Joven de inteligencia precoz y despejada, siguió cursos preparatorios y se bachilleró con ánimo de dedicarse a la carrera de médico. Su petición ante el cuerpo legislativo para obtener una beca de estudios en el extranjero, que no tuvo éxito, lo hizo dedicarse al derecho y recibió título de licenciado en jurisprudencia en 1862. A los dos años obtuvo en concurso la cátedra de geografía y astronomía en la Universidad y la regenteó hasta que, alterada la paz por la revolución de Flores en 1863, alejóse de Montevideo, pasando a ejercer la abogacía en Buenos Aires. Secundó en 1875 los trabajos revolucionarios que con el nombre de Reacción Nacional, trataron en vano de restablecer el orden constitucional en la patria, y en su opúsculo “La caída de la Gironda y el triunfo de la Montaña” flageló a los usurpadores del 15 de enero.

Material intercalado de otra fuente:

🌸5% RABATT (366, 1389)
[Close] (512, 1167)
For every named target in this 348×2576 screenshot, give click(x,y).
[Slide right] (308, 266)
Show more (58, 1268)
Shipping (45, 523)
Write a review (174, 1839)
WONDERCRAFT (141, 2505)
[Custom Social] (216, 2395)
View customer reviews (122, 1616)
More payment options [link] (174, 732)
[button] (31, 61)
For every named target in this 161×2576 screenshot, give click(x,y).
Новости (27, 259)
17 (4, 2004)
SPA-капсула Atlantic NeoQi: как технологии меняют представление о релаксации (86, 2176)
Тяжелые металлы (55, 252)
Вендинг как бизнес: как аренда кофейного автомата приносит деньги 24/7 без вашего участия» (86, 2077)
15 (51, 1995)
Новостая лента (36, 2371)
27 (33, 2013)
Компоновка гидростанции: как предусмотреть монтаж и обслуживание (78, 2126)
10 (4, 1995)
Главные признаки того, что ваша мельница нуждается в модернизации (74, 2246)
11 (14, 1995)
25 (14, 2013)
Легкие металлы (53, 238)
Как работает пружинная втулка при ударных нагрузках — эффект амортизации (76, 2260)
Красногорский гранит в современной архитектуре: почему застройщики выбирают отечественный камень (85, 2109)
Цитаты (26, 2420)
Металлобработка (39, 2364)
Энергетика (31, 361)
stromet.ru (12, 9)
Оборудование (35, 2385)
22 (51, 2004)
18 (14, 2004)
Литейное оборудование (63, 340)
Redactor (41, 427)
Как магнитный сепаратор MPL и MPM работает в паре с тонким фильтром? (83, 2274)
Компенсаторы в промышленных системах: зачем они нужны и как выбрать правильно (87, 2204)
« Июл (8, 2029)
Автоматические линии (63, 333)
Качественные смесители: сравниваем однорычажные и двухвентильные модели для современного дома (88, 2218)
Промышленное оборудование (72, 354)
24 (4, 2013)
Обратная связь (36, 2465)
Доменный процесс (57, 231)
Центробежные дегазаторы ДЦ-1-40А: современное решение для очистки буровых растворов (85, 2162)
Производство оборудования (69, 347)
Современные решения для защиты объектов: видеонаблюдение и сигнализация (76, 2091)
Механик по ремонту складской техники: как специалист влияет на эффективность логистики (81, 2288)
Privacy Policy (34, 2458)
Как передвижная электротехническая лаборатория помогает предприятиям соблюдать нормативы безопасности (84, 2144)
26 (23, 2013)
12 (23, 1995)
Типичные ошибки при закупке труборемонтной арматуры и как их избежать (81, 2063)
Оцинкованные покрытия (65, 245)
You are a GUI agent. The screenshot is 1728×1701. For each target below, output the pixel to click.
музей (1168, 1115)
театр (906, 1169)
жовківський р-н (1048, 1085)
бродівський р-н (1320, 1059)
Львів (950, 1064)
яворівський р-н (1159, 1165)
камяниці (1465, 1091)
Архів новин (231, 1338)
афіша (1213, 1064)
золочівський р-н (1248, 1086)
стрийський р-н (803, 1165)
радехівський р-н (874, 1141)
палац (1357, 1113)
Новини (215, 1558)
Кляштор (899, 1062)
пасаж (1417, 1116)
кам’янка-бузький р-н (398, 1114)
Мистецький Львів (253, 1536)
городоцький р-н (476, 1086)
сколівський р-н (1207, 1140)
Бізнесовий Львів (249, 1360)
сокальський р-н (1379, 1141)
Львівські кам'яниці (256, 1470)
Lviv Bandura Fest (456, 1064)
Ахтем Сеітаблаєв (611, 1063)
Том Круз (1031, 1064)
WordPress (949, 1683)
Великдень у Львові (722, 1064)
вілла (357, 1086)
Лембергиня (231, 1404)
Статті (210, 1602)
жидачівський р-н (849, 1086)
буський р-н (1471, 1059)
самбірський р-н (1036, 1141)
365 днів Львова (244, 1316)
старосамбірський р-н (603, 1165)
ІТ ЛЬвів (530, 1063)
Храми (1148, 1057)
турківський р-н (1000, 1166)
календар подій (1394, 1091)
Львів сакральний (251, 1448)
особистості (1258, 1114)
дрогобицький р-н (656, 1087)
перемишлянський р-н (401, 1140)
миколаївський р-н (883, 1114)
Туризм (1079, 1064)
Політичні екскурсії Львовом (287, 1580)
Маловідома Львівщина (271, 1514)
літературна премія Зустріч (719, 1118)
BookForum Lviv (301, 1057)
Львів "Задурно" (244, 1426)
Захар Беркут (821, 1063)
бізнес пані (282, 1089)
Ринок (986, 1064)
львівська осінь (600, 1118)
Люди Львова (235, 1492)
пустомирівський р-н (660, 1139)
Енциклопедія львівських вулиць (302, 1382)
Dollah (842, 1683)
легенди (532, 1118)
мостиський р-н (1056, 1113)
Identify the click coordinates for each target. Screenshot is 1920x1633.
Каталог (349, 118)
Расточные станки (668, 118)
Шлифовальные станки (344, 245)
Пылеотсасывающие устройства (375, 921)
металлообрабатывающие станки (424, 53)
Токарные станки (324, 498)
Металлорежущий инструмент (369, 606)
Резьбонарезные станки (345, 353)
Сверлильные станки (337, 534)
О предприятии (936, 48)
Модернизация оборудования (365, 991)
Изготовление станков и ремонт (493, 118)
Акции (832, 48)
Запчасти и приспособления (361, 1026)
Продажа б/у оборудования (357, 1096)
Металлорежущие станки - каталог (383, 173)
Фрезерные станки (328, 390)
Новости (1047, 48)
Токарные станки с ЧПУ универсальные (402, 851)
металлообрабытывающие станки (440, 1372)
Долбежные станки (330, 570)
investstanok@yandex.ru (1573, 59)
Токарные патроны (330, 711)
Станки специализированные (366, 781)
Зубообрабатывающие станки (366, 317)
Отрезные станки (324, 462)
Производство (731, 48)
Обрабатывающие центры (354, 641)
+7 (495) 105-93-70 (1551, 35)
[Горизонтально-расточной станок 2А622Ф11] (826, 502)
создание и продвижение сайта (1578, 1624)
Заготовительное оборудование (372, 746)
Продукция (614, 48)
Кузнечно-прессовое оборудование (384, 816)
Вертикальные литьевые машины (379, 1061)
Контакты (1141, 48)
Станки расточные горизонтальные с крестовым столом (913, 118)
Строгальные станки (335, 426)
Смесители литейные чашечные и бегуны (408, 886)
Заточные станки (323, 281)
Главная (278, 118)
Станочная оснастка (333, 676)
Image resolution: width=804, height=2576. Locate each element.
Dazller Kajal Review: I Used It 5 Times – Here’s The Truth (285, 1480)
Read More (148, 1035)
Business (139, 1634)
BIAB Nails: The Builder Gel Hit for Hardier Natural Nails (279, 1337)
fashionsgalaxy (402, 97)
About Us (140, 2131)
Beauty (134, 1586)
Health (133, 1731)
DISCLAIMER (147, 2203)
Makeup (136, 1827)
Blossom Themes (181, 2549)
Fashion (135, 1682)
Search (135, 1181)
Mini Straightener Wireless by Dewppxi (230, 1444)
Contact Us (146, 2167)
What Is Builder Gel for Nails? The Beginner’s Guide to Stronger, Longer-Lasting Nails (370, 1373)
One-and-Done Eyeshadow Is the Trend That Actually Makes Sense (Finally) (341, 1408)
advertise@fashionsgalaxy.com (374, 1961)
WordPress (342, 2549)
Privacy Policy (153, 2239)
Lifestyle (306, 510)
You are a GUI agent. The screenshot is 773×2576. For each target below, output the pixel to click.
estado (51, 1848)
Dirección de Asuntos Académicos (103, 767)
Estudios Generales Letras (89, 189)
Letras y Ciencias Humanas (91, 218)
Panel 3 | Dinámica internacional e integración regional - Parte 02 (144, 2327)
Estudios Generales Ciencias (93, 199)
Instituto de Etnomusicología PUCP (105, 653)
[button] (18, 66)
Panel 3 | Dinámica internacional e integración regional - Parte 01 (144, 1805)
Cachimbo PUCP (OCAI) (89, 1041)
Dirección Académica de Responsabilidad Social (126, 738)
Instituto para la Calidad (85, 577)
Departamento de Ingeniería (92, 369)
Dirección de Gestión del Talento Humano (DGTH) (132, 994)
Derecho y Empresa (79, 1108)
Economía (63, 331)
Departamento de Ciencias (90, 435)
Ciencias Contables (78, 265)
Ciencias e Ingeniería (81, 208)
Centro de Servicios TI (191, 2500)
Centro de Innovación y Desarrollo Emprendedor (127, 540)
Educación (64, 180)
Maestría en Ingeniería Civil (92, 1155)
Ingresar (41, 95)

Espíritu inquieto, con preferencias científicas que duraron toda la vida, hizo ensayos de química al lado del profesor Pedro B, Arata y se interesó lo mismo por asuntos paleontológicos que por cuestiones de higiene y de finanzas.

Retornó a la República en 1878, en plena dictadura del coronel Lorenzo Latorre, pensando que sus consejos en materia política y hacendística podrían influir en las directivas del gobernador. Latorre, que odiaba y despreciaba a los “ideólogos” era hombre incapacitado — por opuesta naturaleza — para hacer liga con el doctor Costa, de modo que no habían transcurrido diez meses de su llegada cuando ya estaba otra vez en Buenos Aires.